(Saved data entries)
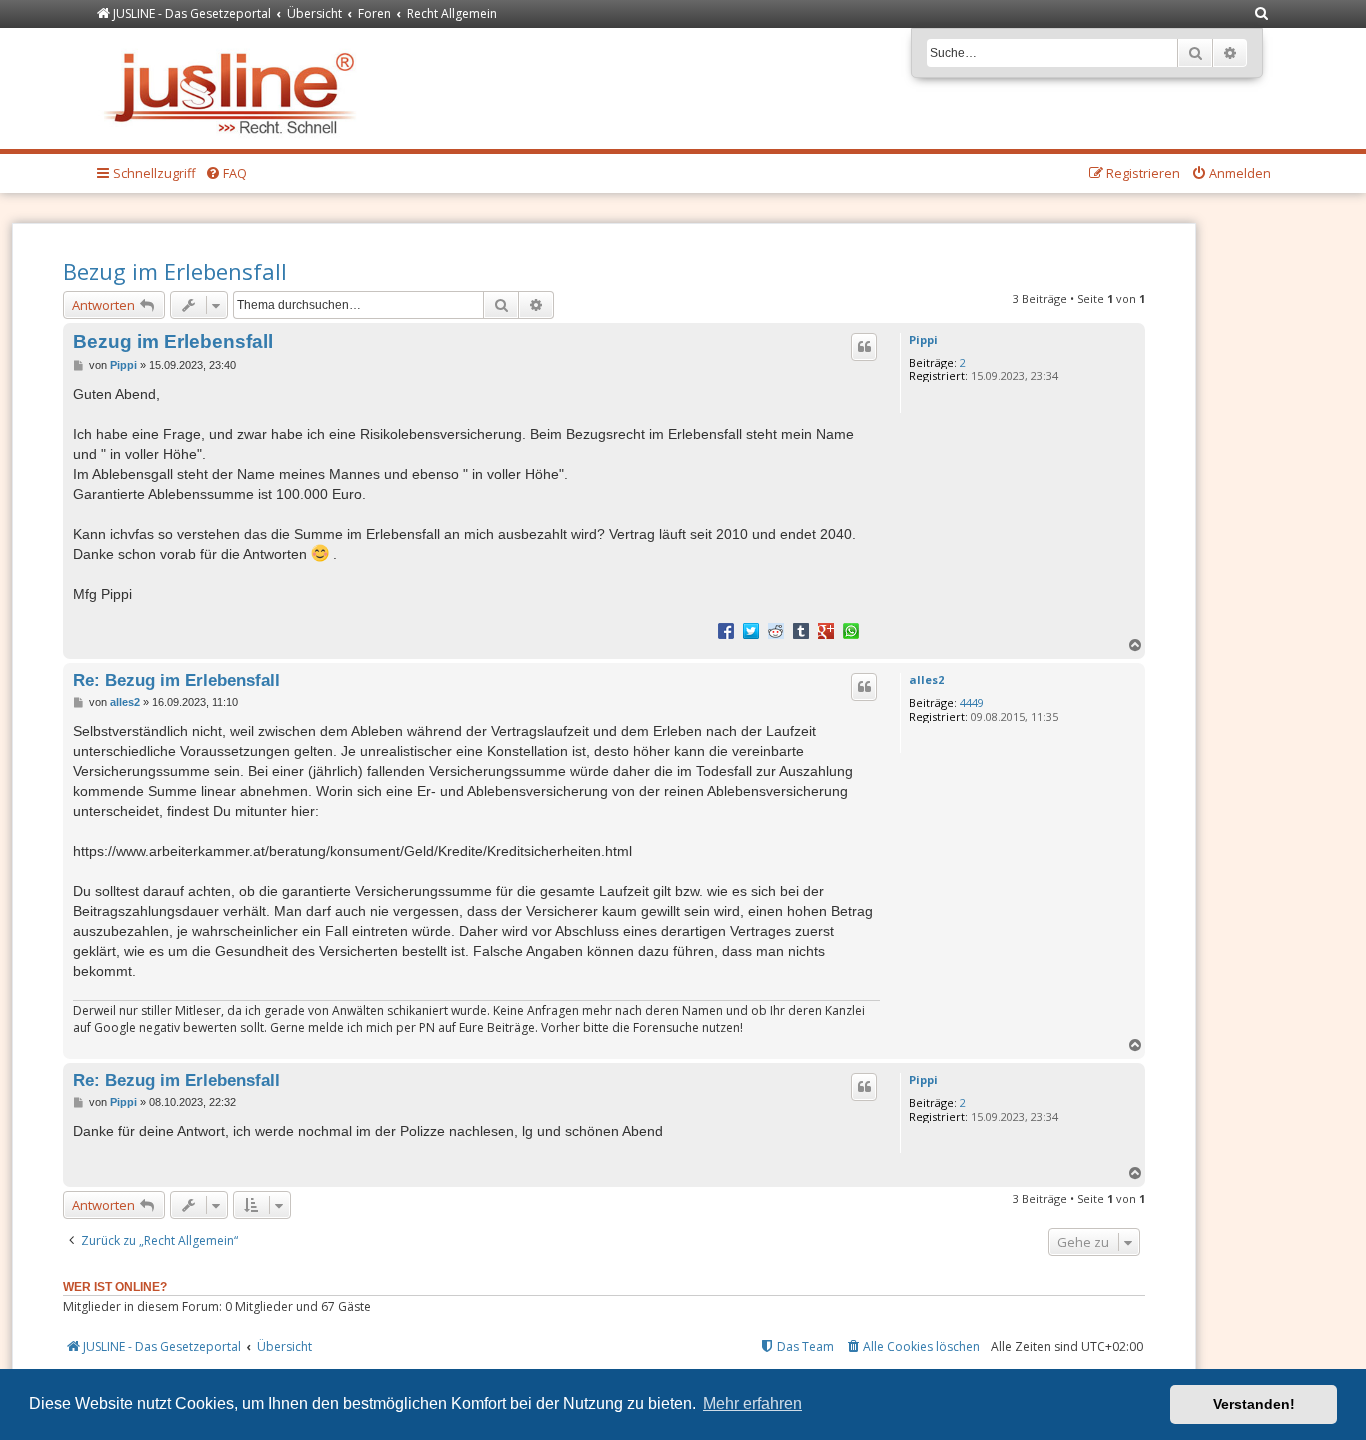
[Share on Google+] (826, 630)
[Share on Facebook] (726, 630)
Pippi (923, 339)
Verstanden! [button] (1254, 1404)
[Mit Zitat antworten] (864, 347)
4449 (972, 702)
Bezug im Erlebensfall (175, 271)
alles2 (926, 679)
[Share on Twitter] (751, 630)
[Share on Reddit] (776, 630)
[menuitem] (1262, 14)
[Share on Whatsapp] (851, 630)
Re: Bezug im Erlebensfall (176, 680)
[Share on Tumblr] (801, 630)
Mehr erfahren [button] (752, 1403)
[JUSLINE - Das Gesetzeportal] (234, 88)
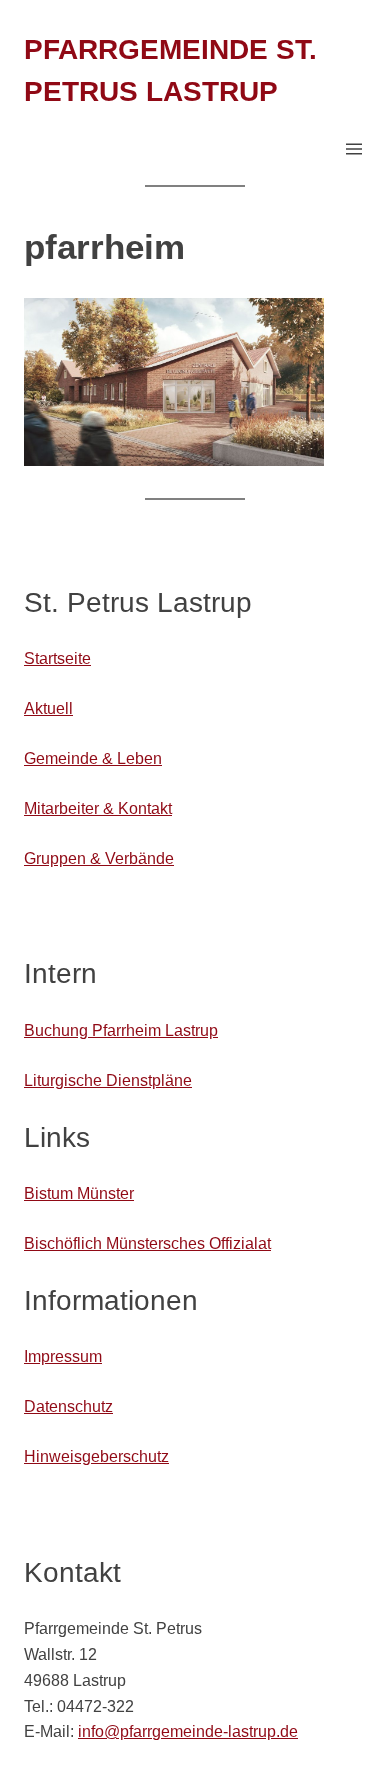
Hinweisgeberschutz (96, 1456)
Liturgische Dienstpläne (108, 1080)
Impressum (63, 1356)
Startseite (57, 658)
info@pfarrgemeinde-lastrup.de (188, 1731)
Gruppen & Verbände (99, 858)
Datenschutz (68, 1406)
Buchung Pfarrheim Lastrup (121, 1030)
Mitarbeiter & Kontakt (98, 808)
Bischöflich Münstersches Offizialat (147, 1243)
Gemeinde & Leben (93, 758)
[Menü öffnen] (354, 149)
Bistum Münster (79, 1193)
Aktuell (48, 708)
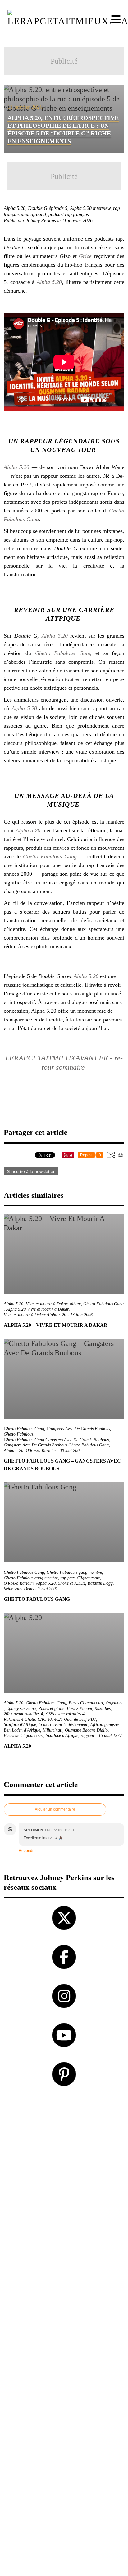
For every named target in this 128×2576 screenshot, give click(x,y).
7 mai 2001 (48, 1589)
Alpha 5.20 (49, 282)
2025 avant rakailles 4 (23, 1713)
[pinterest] (64, 2074)
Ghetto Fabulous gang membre (31, 1578)
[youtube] (64, 2035)
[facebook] (64, 1957)
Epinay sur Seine (21, 1708)
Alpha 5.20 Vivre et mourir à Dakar (37, 1309)
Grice (85, 256)
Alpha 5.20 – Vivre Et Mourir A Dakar (55, 1325)
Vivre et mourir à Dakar (46, 1304)
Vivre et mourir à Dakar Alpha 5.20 (35, 1314)
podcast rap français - (70, 214)
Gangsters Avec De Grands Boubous (78, 1429)
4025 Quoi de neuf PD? (75, 1719)
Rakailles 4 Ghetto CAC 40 (28, 1719)
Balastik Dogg (100, 1583)
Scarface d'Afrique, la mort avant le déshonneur (46, 1724)
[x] (64, 1918)
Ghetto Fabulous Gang (63, 653)
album (75, 1304)
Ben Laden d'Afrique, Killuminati (33, 1730)
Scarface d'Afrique (62, 1735)
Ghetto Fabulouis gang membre (74, 1572)
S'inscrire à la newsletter (31, 1171)
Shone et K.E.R (71, 1583)
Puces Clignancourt (86, 1703)
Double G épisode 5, (49, 208)
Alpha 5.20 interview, (91, 208)
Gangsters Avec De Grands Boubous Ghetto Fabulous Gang (56, 1445)
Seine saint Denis (19, 1589)
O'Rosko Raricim (41, 1450)
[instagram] (64, 1996)
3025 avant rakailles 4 (65, 1713)
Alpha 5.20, (16, 208)
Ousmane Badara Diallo (86, 1730)
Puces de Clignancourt (23, 1735)
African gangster (104, 1724)
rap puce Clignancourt (80, 1578)
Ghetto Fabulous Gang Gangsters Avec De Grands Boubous (56, 1439)
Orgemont (114, 1703)
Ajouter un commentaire (55, 1809)
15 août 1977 (110, 1735)
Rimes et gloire (51, 1708)
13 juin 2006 (81, 1314)
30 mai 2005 (71, 1450)
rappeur (87, 1735)
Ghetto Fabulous (18, 1434)
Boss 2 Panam (79, 1708)
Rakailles (102, 1708)
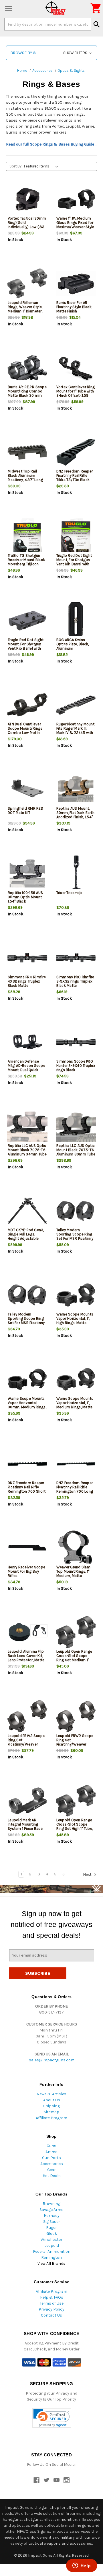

> **Task goal**
The entries should be reproduced word for word, pictures omitted.

> **Solution to the exercise**
[Share on Google+] (826, 630)
[Share on Facebook] (726, 630)
Pippi (923, 339)
Verstanden! [button] (1254, 1404)
[Mit Zitat antworten] (864, 347)
4449 (972, 702)
Bezug im Erlebensfall (175, 271)
alles2 (926, 679)
[Share on Twitter] (751, 630)
[Share on Reddit] (776, 630)
[menuitem] (1262, 14)
[Share on Whatsapp] (851, 630)
Re: Bezug im Erlebensfall (176, 680)
[Share on Tumblr] (801, 630)
Mehr erfahren [button] (752, 1403)
[JUSLINE - Das Gesetzeportal] (234, 88)
Hinweisgeberschutz (96, 1456)
Liturgische Dienstpläne (108, 1080)
Impressum (63, 1356)
Startseite (57, 658)
info@pfarrgemeinde-lastrup.de (188, 1731)
Gruppen & Verbände (99, 858)
Datenschutz (68, 1406)
Buchung Pfarrheim Lastrup (121, 1030)
Mitarbeiter & Kontakt (98, 808)
Bischöflich Münstersches Offizialat (147, 1243)
Gemeinde & Leben (93, 758)
[Menü öffnen] (354, 149)
Bistum Münster (79, 1193)
Aktuell (48, 708)
For every named target in this 128×2576 screenshot, give click(x,y).
7 mai 2001 (48, 1589)
Alpha 5.20 (49, 282)
2025 avant rakailles 4 (23, 1713)
[pinterest] (64, 2074)
Ghetto Fabulous gang membre (31, 1578)
[youtube] (64, 2035)
[facebook] (64, 1957)
Epinay sur Seine (21, 1708)
Alpha 5.20 Vivre et mourir à Dakar (37, 1309)
Grice (85, 256)
Alpha 5.20 – Vivre Et Mourir A Dakar (55, 1325)
Vivre et mourir à Dakar (46, 1304)
Vivre et mourir à Dakar Alpha 5.20 (35, 1314)
podcast rap français - (70, 214)
Gangsters Avec De Grands Boubous (78, 1429)
4025 Quoi de neuf PD? (75, 1719)
Rakailles 4 Ghetto CAC 40 (28, 1719)
Balastik Dogg (100, 1583)
Scarface d'Afrique, la mort avant le déshonneur (46, 1724)
[x] (64, 1918)
Ghetto Fabulous Gang (63, 653)
album (75, 1304)
Ben Laden d'Afrique, Killuminati (33, 1730)
Scarface d'Afrique (62, 1735)
Ghetto Fabulouis gang membre (74, 1572)
S'inscrire à la newsletter (31, 1171)
Shone et K.E.R (71, 1583)
Puces Clignancourt (86, 1703)
Double G épisode 5, (49, 208)
Alpha 5.20 interview, (91, 208)
Gangsters Avec De Grands Boubous Ghetto Fabulous Gang (56, 1445)
Seine saint Denis (19, 1589)
O'Rosko Raricim (41, 1450)
[instagram] (64, 1996)
3025 avant rakailles 4 (65, 1713)
Alpha 5.20, (16, 208)
Ousmane Badara Diallo (86, 1730)
Puces de Clignancourt (23, 1735)
African gangster (104, 1724)
rap puce Clignancourt (80, 1578)
Ghetto Fabulous Gang Gangsters Avec De Grands Boubous (56, 1439)
Orgemont (114, 1703)
Ajouter un commentaire (55, 1809)
15 août 1977 (110, 1735)
Rimes et gloire (51, 1708)
13 juin 2006 (81, 1314)
30 mai 2005 (71, 1450)
rappeur (87, 1735)
Ghetto Fabulous (18, 1434)
Boss 2 Panam (79, 1708)
Rakailles (102, 1708)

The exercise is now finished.